The Chinese bribery allegations against GlaxoSmithKline (GSK) have taken a scary turn for pharmaceutical executives working abroad. According to Chinese authorities, Glaxo’s employees engaged in a bribery scheme with doctors totaling $483 million. Mark Reilly, the former China head of GSK was charged with corruption last month and could face years in prison. Recent strange details of the story reveal that a secretly-filmed sex tape may have spurred the investigation in the first place.
China originally launched their investigation against GSK last year. At the time, BBC ran a story that offered a window into the complex, and potentially dangerous, Chinese pharmaceutical marketplace:
“[F]oreign investors have looked on with a mixture of horror and sympathy: China is a complicated market with many grey areas, and most firms live in fear of the day they draw the unwelcome attention of the state.
“Much of the overseas media coverage has also leaned towards the sympathetic side, noting that the medical industry is renowned for shady dealings and implicitly suggesting that GSK has been unfairly singled out.

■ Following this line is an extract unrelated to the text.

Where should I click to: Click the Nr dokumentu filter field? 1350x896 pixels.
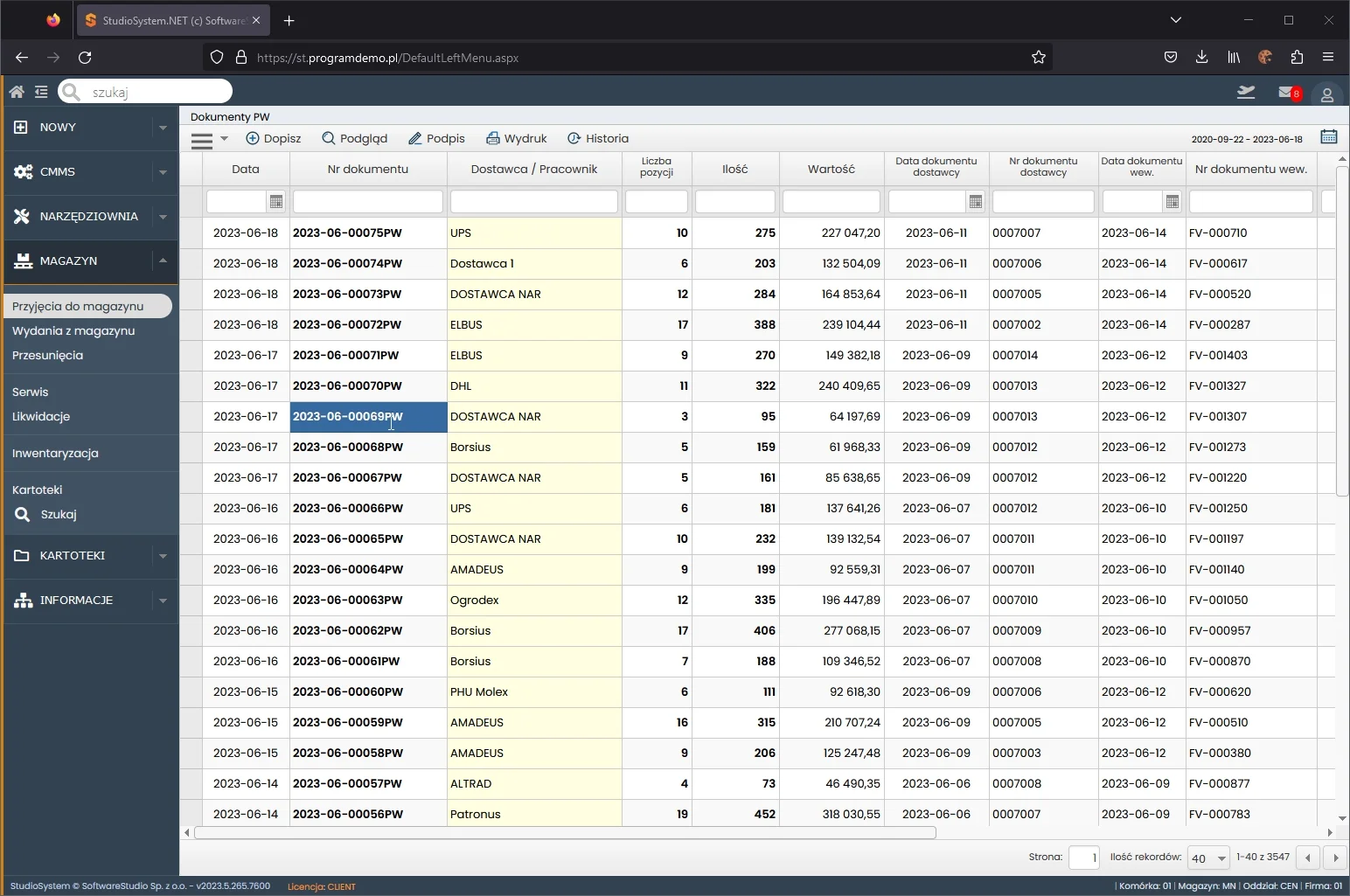(368, 202)
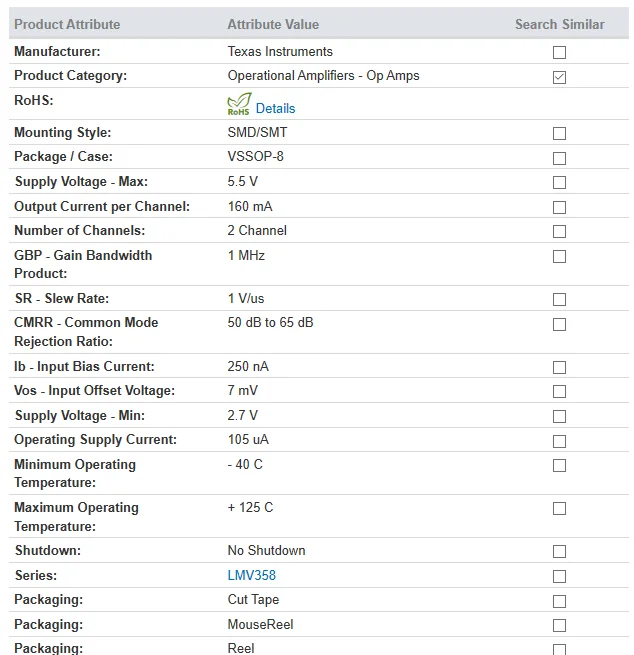The width and height of the screenshot is (634, 655).
Task: Check the GBP Gain Bandwidth Product checkbox
Action: point(559,257)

“As the Chinese saying goes, you kill a chicken to frighten the monkey – and if that chicken is foreign, well, all the better.
It is easy to see why this attitude has been adopted. State investigators have form in targeting foreign companies when they wish to make a point, despite the fact that local competitors in the same markets are often engaged in much more flagrant breaches of the law.”

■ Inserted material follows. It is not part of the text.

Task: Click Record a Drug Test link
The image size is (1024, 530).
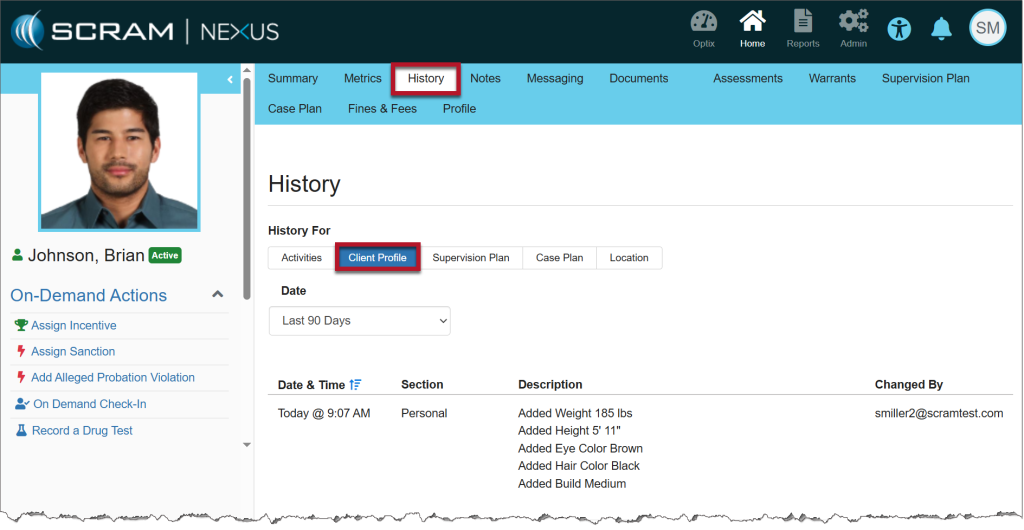Action: [82, 431]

In the months since the investigation started, and now that individual executives are being charged, other pharmaceutical executives are thinking about moving out of China, Reuters reports. “China’s crackdown on corruption in the pharmaceutical sector has frightened foreign executives so much that some fear they could be jailed and have asked their lawyers if they should leave the country for six months,” the article states. “Others are thinking of going for good.”

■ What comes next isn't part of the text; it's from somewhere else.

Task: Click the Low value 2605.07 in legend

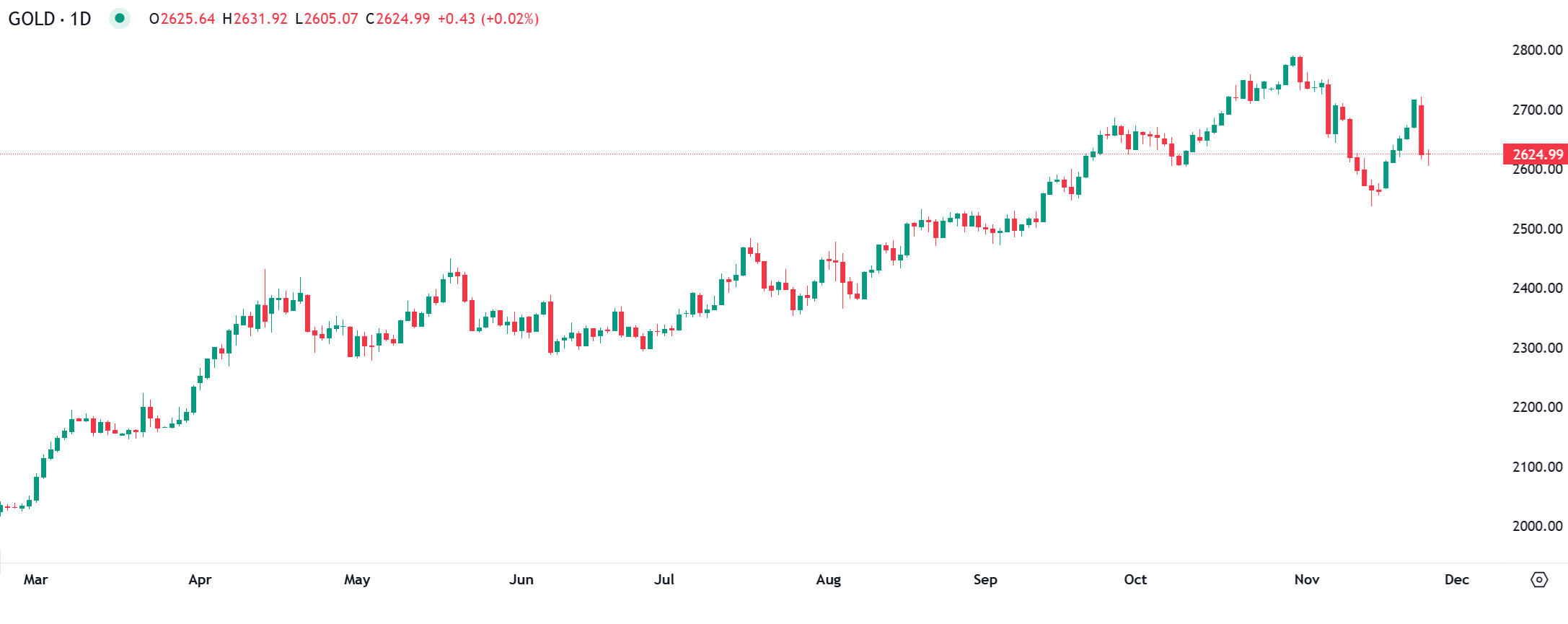Action: pyautogui.click(x=330, y=19)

Even before Chinese police filed corruption charges against Reilly, “executives were getting worried about a wave of visits from police and regulators to their offices as well as articles in Chinese media alleging corrupt practices against many global drugmakers.” That fear may now have reached a breaking point.
Reuters quotes John Huang, Shanghai-based co-founder and managing partner at law firm MWE China: “Many of our clients are asking about personal liabilities and insurance, with executives asking if they are put in jail what will happen to their families and how the company will provide protection for them.”
Virtually all big drug-makers in China have come under scrutiny from police or regulators. “Last year authorities visited Novartis AG of Switzerland, Britain’s AstraZeneca Plc, Sanofi SA of France, U.S. firm Eli Lilly & Co, Germany’s Bayer AG and Danish drugmaker Novo Nordisk A/S,” states Reuters. Executives at these companies are understandably concerned that they could be targeted personally.
The bribery allegations have potentially spurred GSK to take unprecedented steps in changing the pharmaceutical marketing practices. The company announced they will abandon individual prescription sales targets and will stop paying healthcare professionals for speaking engagements. GSK is looking to have the new compensation system in place in all of countries GSK operates by “early 2015.”